Walt Disney Co. logo

UPDATE (7:10 a.m., Dec. 14): Walt Disney Co. announced this morning it was acquiring the 20th Century Fox studio and other Fox assets for $52.4 billion in stock.

Among the bullet points in the press release: “Popular entertainment properties including X-Men, Avatar, The Simpsons, FX Networks and National Geographic to join Disney’s portfolio.

Disney also said CEO Robert Iger, 66, who has postponed retirement once already, will remain in the post through 2021. It was under Iger that Disney acquired Marvel and Lucasfilm (Star Wars), deals dwarfed by this latest one.

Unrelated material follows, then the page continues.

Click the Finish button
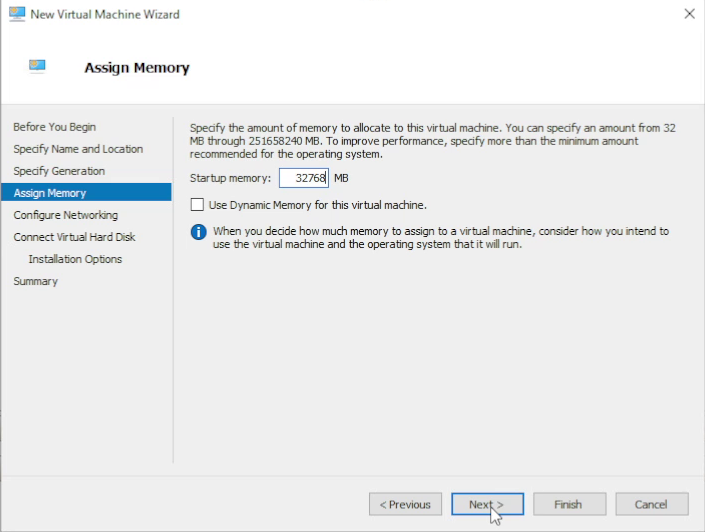coord(570,504)
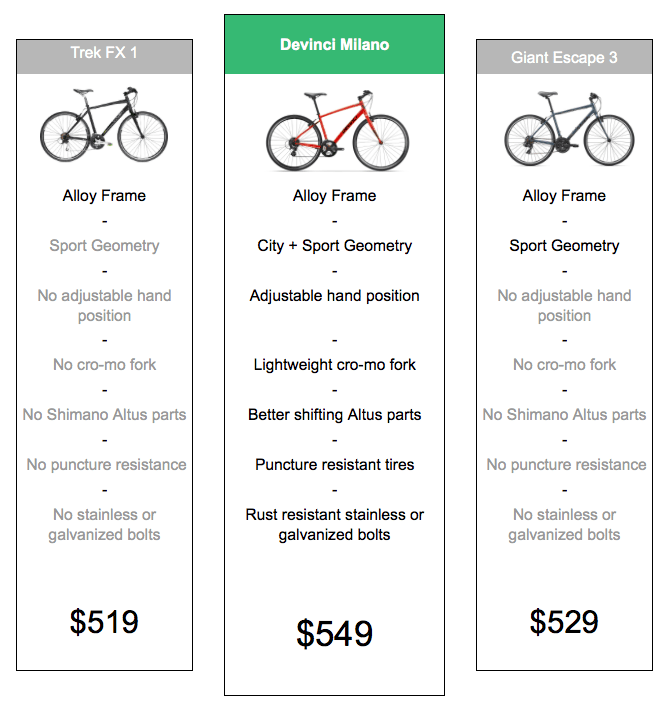Click 'No Shimano Altus parts' under Giant Escape 3
This screenshot has height=712, width=671.
pyautogui.click(x=564, y=415)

ORIGINAL POST (Dec. 13): Walt Disney Co. reportedly is about to buy 20th Century Fox and other major assets from 21st Century Fox. (Both CNBC and The New York Times have said the deal may be announced Thursday.)

Many entertainment and fan websites have concentrated on how major Marvel characters such as the X-Men and Fantastic Four, now controlled by Fox, would come under Disney and its Marvel Studios unit.

The business media (such as this CNBC story) has focused on how the deal would bolster Disney with its plans to start a streaming service to challenge Netflix.

However, such a deal would cut the number of major studios releasing movies. 20th Century-Fox probably would become another brand for Disney and be involved in fewer movies overall. As the Daily Beast put it last month, “A Disney-Fox Merger Is Bad for Everyone But Disney.” Also, such a transaction may spur additional deal making and consolidation.

Fox currently handles home video distribution for James Bond films, with its current deal lasting through June 2020. It’s uncertain how or when a Disney acquisition of Fox assets would affect that. Disney may have its hands full dealing with Marvel characters and streaming issues that the 007 home video situation may have to wait.

Meanwhile, if a Disney-Fox hookup spurs more consolidation, it’s possible the Bond franchise may be affected. Metro-Goldwyn-Mayer, 007’s home studio, is a relative runt.

MGM is just now — seven years after exiting bankruptcy — taking steps to distributing its own movies again by forming a distribution joint venture with Annapurna Pictures. Could MGM get gobbled up at some point?

In any case, the anticipated Disney-Fox deal means things won’t be the same.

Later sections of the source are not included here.